** Begin READING TEXT **

# Wholesale Supplies Plus - need to gripe



## Aline (Jan 6, 2018)

Until a few months ago shipping to Hawaii and Alaska was not free but pretty much at cost (via USPS) and we got a 20% discount to offset the 'free' shipping that other states got. Then for a brief period of time they offered free shipping to us (and shipped in flat rate boxes, which I had  previously been told were 'not strong enough' i.e. 'we can't be bothered because you're paying for it'!).

So now, there's been an announcement that shipping to HI & AK will be $19.95 per order (plus the $5.95 handling fee) and no discount to offset the elevated product costs that allow WSP to offer free shipping to the contiguous states. So $26 shipping every time I order!!

I posted my dismay on WSPs FB page and Debbie May replied saying, in a nutshell, 'well we can't ship to you at a loss' to which I replied that every other company I order from ships to me via USPS at cost! (well some of them add handling fees). Not surprisingly, she deleted my last comment (even though it was factual and not in any way rude).

I am just left with a really bad feeling about this company - can't stand the dishonest spin - and although I would still like to order some of their FO's I am going to have to replace them unless this shipping policy changes


----------



## dneruck (Jan 6, 2018)

I too ship international and the 20% discount went to 15% then to nothing without any notice. I now send multiple purchases to a freight forwarder but if that were not the case I would probably look elsewhere first


----------



## cmzaha (Jan 6, 2018)

I have never liked WSP and their practices. As many of us know their so called free shipping is not free, it is included in their products, so when a person orders large amount of products in reality you are paying higher shipping costs. So your are in reality paying double shipping. Other than 2 fo's I quit ordering from them years ago when I found their containers of butter where short. Of course I called and dear Debby informed that never happens but would credit back for my shortages and she would speak to the shipping and packing department. And I have a bridge for sale...When short a container an ounce or two it does note take long to gain an extra pound. In my opinion she is a bit of a snake...


----------



## Aline (Jan 6, 2018)

cmzaha said:


> In my opinion she is a bit of a snake...



After my last encounter with her I agree! I've heard lots of comments about less than stellar feedback not being posted and I think she will be losing a few HI & AK customers with this new policy....



dneruck said:


> I too ship international and the 20% discount went to 15% then to nothing without any notice. I now send multiple purchases to a freight forwarder but if that were not the case I would probably look elsewhere first



Oh yes, I forgot it went to 15%


----------



## mx5inpenn (Jan 7, 2018)

I have never ordered from WSP because of their free shipping/handling charge policy. I much prefer to be charged an actual shipping cost.


----------



## SoapAddict415 (Jan 7, 2018)

I hadn't ordered from WSP for a while so I was shocked when I placed an order last month & I saw the new "handling fee"! To get the free shipping I have to order a minimum of $40 worth of products plus $5 for handling and the choices for the free items you get for ordering are no longer as great as they used to be. Sometimes it's just not worth ordering from them and they used to be my favorite one stop supplier .

** End READING TEXT **

= TASK INSTRUCTIONS =
a. Quote the stretch of the Wholesale Supplies Plus shipping thread from "So now, there's" through "any way rude).".
b. Render this sentence from the thread about Wholesale Supplies Plus shipping into Spanish: "I much prefer to be charged an actual shipping cost."
c. Carry on the forum thread about Wholesale Supplies Plus shipping charges from its final post.

** Begin RECORD LIST **

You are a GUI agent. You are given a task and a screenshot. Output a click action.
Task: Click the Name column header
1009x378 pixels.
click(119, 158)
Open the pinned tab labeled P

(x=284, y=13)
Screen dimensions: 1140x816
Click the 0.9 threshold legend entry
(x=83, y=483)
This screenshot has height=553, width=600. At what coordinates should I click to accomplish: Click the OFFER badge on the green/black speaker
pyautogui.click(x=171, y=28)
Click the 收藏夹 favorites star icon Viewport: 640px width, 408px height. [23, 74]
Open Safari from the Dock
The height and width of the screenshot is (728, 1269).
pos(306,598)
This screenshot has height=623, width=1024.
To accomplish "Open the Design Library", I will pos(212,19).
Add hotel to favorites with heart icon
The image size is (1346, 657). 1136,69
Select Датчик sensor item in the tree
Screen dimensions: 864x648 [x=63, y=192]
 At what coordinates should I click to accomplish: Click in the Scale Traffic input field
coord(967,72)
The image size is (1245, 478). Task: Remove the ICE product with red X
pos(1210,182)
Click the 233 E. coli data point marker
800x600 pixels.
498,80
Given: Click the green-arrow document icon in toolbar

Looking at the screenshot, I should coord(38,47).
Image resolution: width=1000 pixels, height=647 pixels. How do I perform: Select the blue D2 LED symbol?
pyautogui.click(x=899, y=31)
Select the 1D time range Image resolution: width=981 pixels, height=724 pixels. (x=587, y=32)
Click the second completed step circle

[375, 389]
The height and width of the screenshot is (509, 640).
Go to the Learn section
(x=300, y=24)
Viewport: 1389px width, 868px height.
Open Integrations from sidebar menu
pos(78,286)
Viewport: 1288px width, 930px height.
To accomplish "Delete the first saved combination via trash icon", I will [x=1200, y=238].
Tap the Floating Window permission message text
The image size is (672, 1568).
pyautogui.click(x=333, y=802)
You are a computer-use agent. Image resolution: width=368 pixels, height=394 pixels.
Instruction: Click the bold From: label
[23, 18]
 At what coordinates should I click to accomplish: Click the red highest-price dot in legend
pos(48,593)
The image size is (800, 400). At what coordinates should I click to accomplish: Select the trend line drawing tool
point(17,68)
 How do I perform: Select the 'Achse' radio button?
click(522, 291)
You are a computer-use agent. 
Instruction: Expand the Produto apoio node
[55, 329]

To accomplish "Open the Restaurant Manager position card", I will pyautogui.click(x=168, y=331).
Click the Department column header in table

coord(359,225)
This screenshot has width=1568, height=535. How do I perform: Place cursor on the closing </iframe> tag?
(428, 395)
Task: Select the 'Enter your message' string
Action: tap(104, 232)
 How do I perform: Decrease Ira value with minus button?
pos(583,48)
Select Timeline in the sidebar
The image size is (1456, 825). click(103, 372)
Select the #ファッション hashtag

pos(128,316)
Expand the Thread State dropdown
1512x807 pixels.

** End RECORD LIST **

= EXPECTED OUTPUTS =
a.
So now, there's been an announcement that shipping to HI & AK will be $19.95 per order (plus the $5.95 handling fee) and no discount to offset the elevated product costs that allow WSP to offer free shipping to the contiguous states. So $26 shipping every time I order!!

I posted my dismay on WSPs FB page and Debbie May replied saying, in a nutshell, 'well we can't ship to you at a loss' to which I replied that every other company I order from ships to me via USPS at cost! (well some of them add handling fees). Not surprisingly, she deleted my last comment (even though it was factual and not in any way rude).

b. Prefiero mucho más que me cobren el costo real del envío.

c.
----------



## Rusti (Jan 7, 2018)

Related note: who else sells all those crafters choice fragrance oils? There are a couple that I get from them that keep me returning because they're favorites, but if I could find the Crafters Choice oils of the same variety elsewhere, there I would go.


----------



## DeeAnna (Jan 7, 2018)

According to the supplier list at the SMF FO review ( https://goo.gl/Nxr95t ), Community Candle carries Crafter's Choice products. http://www.communitycandlesupply.com I've never used Community Candle -- maybe others can chime in about them and what CC products they actually stock.

Aztec carries CC soap bases, but I can't tell if they also carry CC fragrances or not. http://www.candlemaking.com

I'm sure there are others, but Crafter's Choice is being awfully closed mouth about them. The only distributors they mention on their website are WSP and "local craft stores" which is no help at all.


----------



## Rusti (Jan 7, 2018)

DeeAnna said:


> According to the supplier list at the SMF FO review ( https://goo.gl/Nxr95t ), Community Candle carries Crafter's Choice products. http://www.communitycandlesupply.com I've never used Community Candle -- maybe others can chime in about them and what CC products they actually stock.
> 
> Aztec carries CC soap bases, but I can't tell if they also carry CC fragrances or not. http://www.candlemaking.com
> 
> I'm sure there are others, but Crafter's Choice is being awfully closed mouth about them. The only distributors they mention on their website are WSP and "local craft stores" which is no help at all.



Thanks DeeAnna. The shipping charges at Community Candle make it basically come out in the wash. An 8oz bottle of the witches' brew stuff is the same cost as just one 4oz bottle of it at WSP, but their shipping negates that price difference.

I guess I could get off my duff and contact Crafter's Choice and see if they'd cough up a list, but wouldn't be surprised if they didn't. Their site is less than helpful.


----------



## shunt2011 (Jan 7, 2018)

Southern Scentsations in Michigan carries some Crafters Choice stuff. Probably shipping prohibited cost wise though.


----------



## dixiedragon (Jan 7, 2018)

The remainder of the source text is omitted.